Figure 4: Cross-country DET curves for DenseNet, SigLIP-SO400M, and SmolVLM2 show error profiles under zero-shot, discriminative, and generative settings across five countries.
Discussion
The results reveal that general multimodal pretraining, even with large-scale data, does not endow zero-shot PAD capability on genuinely challenging ID data. Robust PAD on unseen, real ID cards requires targeted supervised adaptation, with generative, prompt-conditioned multimodal approaches providing the best cross-domain transfer. Incorporating explicit multimodal fusion and natural language forensic task prompts, together with sufficient parameter capacity, produces models resilient to country and ID template shifts.
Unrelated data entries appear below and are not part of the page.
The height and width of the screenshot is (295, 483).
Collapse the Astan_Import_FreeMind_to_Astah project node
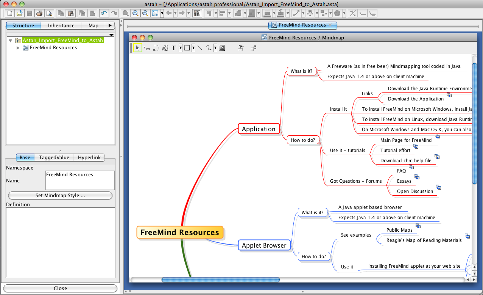[11, 41]
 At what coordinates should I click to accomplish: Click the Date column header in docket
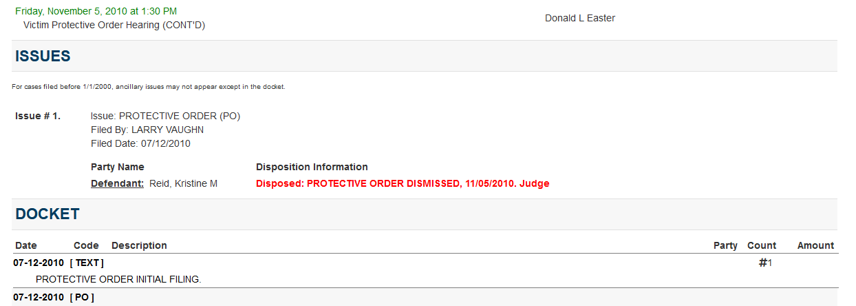(x=25, y=245)
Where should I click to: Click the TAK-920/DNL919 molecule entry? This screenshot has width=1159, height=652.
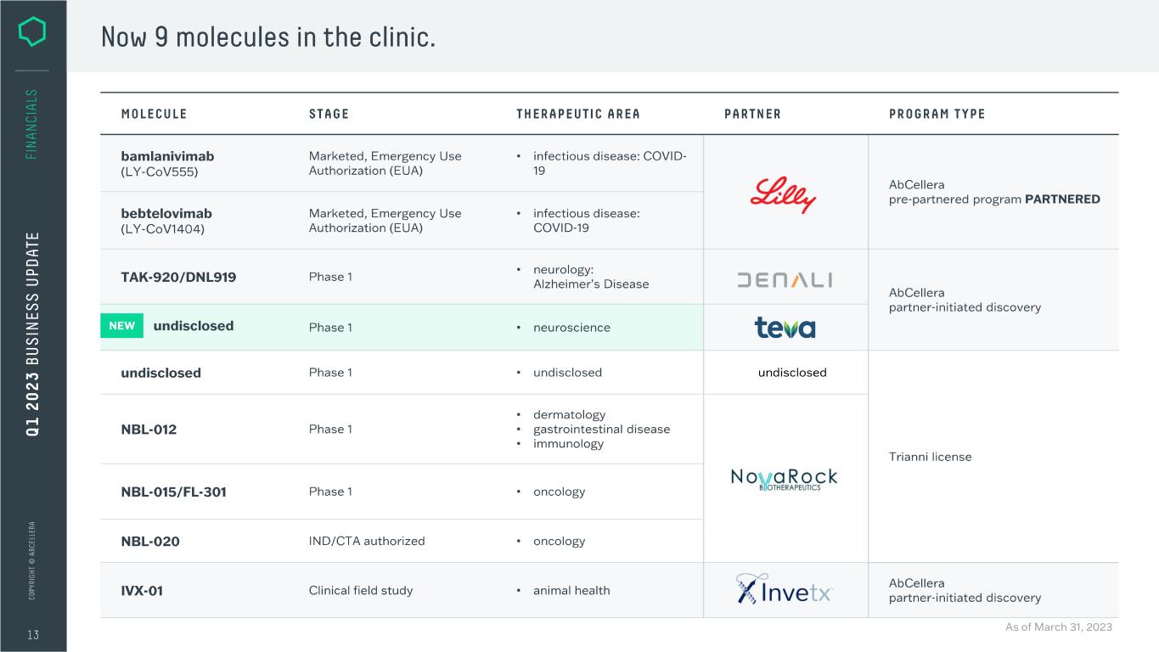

Discriminative adaptation or unimodal vision-only training is less robust, suffering a greater loss under distribution shift.
Synthetic datasets, despite their utility for augmenting privacy-compliant data, do not reliably replicate the distributional nuances of bona fide and attack presentation found in operational settings. Failure cases suggest that the reliance on synthetic data benchmarks for PAD should be re-examined, with an urgent need for more realistic, diverse, and privacy-aware data generation protocols.
Implications and Future Work
The findings imply that future practical PAD systems for digital onboarding, KYC, and eID verification should:
- Embrace compact, efficient multimodal generative architectures with explicit task prompting mechanisms.
- Avoid over-relying on synthetic datasets for robustness validation, advocating for larger, cross-country, real-world datasets with representational diversity.
- Develop improved synthetic data generation approaches that more accurately resemble real document artifacts and manipulation strategies.
Further research should investigate more principled multimodal fusion, scalable prompt engineering, domain adaptation transfer, and model interpretability for forensic evidence attribution.
Conclusion
Generative multimodal models, when adapted and fine-tuned with representative, real ID data, demonstrate superior PAD robustness to cross-country and cross-domain variation relative to classical deep learning, unimodal, and discriminative multimodal approaches. Zero-shot performance remains inadequate. Synthetic datasets pose a significant challenge for PAD benchmarking due to fundamental distributional differences. This underscores the need for comprehensive, realistic benchmarks and further advances in multi-domain multimodal PAD methods.